Required task:
Rewrite the entries below, changing "computer-use agent" to "desktop agent" everywhere it occurs and keeping everything else the same.

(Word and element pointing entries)

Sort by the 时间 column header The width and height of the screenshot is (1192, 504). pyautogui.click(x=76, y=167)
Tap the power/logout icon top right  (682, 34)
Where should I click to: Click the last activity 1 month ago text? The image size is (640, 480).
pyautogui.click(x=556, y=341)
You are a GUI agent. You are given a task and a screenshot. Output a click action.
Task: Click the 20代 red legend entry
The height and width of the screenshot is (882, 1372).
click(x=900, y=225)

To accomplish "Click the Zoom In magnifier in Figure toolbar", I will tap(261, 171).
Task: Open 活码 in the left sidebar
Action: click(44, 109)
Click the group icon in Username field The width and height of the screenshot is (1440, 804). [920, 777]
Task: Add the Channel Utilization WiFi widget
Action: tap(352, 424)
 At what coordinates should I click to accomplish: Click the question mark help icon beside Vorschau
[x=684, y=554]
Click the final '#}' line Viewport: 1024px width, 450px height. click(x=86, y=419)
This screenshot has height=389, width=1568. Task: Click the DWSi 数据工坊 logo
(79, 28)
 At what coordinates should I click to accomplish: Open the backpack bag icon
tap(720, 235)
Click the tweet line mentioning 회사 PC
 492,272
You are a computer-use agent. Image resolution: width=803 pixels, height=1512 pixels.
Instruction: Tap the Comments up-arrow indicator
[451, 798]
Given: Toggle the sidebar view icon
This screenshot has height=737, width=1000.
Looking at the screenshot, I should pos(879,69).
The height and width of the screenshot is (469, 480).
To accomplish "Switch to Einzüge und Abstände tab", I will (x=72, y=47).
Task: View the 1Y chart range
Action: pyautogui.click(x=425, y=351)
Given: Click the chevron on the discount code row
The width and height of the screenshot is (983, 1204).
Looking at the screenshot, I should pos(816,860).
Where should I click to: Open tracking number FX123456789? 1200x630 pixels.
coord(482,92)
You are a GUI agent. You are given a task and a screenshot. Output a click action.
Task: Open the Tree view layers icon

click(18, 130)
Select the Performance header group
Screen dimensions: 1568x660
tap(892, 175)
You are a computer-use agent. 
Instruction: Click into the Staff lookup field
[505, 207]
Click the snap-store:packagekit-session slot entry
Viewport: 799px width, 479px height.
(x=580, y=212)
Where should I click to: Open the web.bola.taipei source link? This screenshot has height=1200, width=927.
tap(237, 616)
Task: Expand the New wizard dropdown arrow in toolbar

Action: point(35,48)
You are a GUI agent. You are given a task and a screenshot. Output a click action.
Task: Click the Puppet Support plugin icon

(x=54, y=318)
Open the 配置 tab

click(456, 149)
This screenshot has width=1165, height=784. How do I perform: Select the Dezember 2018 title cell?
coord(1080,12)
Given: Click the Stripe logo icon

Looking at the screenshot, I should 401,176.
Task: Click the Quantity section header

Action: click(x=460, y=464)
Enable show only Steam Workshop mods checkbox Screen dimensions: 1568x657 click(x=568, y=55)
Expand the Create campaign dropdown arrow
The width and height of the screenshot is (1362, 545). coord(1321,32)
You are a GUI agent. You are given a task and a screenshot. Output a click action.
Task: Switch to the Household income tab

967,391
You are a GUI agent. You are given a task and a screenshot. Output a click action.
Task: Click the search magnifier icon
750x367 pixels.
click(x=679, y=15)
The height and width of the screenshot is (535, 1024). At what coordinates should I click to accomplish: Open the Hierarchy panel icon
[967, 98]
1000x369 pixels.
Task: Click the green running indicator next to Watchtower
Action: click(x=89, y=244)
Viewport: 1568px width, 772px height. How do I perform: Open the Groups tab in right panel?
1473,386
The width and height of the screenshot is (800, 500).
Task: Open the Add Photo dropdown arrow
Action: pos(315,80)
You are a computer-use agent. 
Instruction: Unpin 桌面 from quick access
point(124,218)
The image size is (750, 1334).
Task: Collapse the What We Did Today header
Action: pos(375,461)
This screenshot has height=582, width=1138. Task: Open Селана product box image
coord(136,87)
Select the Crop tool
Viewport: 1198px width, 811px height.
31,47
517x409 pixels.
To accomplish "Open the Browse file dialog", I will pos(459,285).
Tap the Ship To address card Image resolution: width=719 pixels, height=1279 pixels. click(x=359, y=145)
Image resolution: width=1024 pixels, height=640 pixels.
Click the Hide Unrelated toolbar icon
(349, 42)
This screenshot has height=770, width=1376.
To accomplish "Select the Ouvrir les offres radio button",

Full output:
Sort by the 时间 column header The width and height of the screenshot is (1192, 504). pyautogui.click(x=76, y=167)
Tap the power/logout icon top right  (682, 34)
Where should I click to: Click the last activity 1 month ago text? The image size is (640, 480).
pyautogui.click(x=556, y=341)
You are a GUI agent. You are given a task and a screenshot. Output a click action.
Task: Click the 20代 red legend entry
The height and width of the screenshot is (882, 1372).
click(x=900, y=225)

To accomplish "Click the Zoom In magnifier in Figure toolbar", I will tap(261, 171).
Task: Open 活码 in the left sidebar
Action: click(44, 109)
Click the group icon in Username field The width and height of the screenshot is (1440, 804). [920, 777]
Task: Add the Channel Utilization WiFi widget
Action: tap(352, 424)
 At what coordinates should I click to accomplish: Click the question mark help icon beside Vorschau
[x=684, y=554]
Click the final '#}' line Viewport: 1024px width, 450px height. click(x=86, y=419)
This screenshot has height=389, width=1568. Task: Click the DWSi 数据工坊 logo
(79, 28)
 At what coordinates should I click to accomplish: Open the backpack bag icon
tap(720, 235)
Click the tweet line mentioning 회사 PC
 492,272
You are a desktop agent. Image resolution: width=803 pixels, height=1512 pixels.
Instruction: Tap the Comments up-arrow indicator
[451, 798]
Given: Toggle the sidebar view icon
This screenshot has height=737, width=1000.
Looking at the screenshot, I should pos(879,69).
The height and width of the screenshot is (469, 480).
To accomplish "Switch to Einzüge und Abstände tab", I will (x=72, y=47).
Task: View the 1Y chart range
Action: pyautogui.click(x=425, y=351)
Given: Click the chevron on the discount code row
The width and height of the screenshot is (983, 1204).
Looking at the screenshot, I should pos(816,860).
Where should I click to: Open tracking number FX123456789? 1200x630 pixels.
coord(482,92)
You are a GUI agent. You are given a task and a screenshot. Output a click action.
Task: Open the Tree view layers icon

click(18, 130)
Select the Performance header group
Screen dimensions: 1568x660
tap(892, 175)
You are a desktop agent. 
Instruction: Click into the Staff lookup field
[505, 207]
Click the snap-store:packagekit-session slot entry
Viewport: 799px width, 479px height.
(x=580, y=212)
Where should I click to: Open the web.bola.taipei source link? This screenshot has height=1200, width=927.
tap(237, 616)
Task: Expand the New wizard dropdown arrow in toolbar

Action: point(35,48)
You are a GUI agent. You are given a task and a screenshot. Output a click action.
Task: Click the Puppet Support plugin icon

(x=54, y=318)
Open the 配置 tab

click(456, 149)
This screenshot has width=1165, height=784. How do I perform: Select the Dezember 2018 title cell?
coord(1080,12)
Given: Click the Stripe logo icon

Looking at the screenshot, I should 401,176.
Task: Click the Quantity section header

Action: click(x=460, y=464)
Enable show only Steam Workshop mods checkbox Screen dimensions: 1568x657 click(x=568, y=55)
Expand the Create campaign dropdown arrow
The width and height of the screenshot is (1362, 545). coord(1321,32)
You are a GUI agent. You are given a task and a screenshot. Output a click action.
Task: Switch to the Household income tab

967,391
You are a GUI agent. You are given a task and a screenshot. Output a click action.
Task: Click the search magnifier icon
750x367 pixels.
click(x=679, y=15)
The height and width of the screenshot is (535, 1024). At what coordinates should I click to accomplish: Open the Hierarchy panel icon
[967, 98]
1000x369 pixels.
Task: Click the green running indicator next to Watchtower
Action: click(x=89, y=244)
Viewport: 1568px width, 772px height. How do I perform: Open the Groups tab in right panel?
1473,386
The width and height of the screenshot is (800, 500).
Task: Open the Add Photo dropdown arrow
Action: pos(315,80)
You are a desktop agent. 
Instruction: Unpin 桌面 from quick access
point(124,218)
The image size is (750, 1334).
Task: Collapse the What We Did Today header
Action: pos(375,461)
This screenshot has height=582, width=1138. Task: Open Селана product box image
coord(136,87)
Select the Crop tool
Viewport: 1198px width, 811px height.
31,47
517x409 pixels.
To accomplish "Open the Browse file dialog", I will pos(459,285).
Tap the Ship To address card Image resolution: width=719 pixels, height=1279 pixels. click(x=359, y=145)
Image resolution: width=1024 pixels, height=640 pixels.
Click the Hide Unrelated toolbar icon
(349, 42)
This screenshot has height=770, width=1376.
To accomplish "Select the Ouvrir les offres radio button",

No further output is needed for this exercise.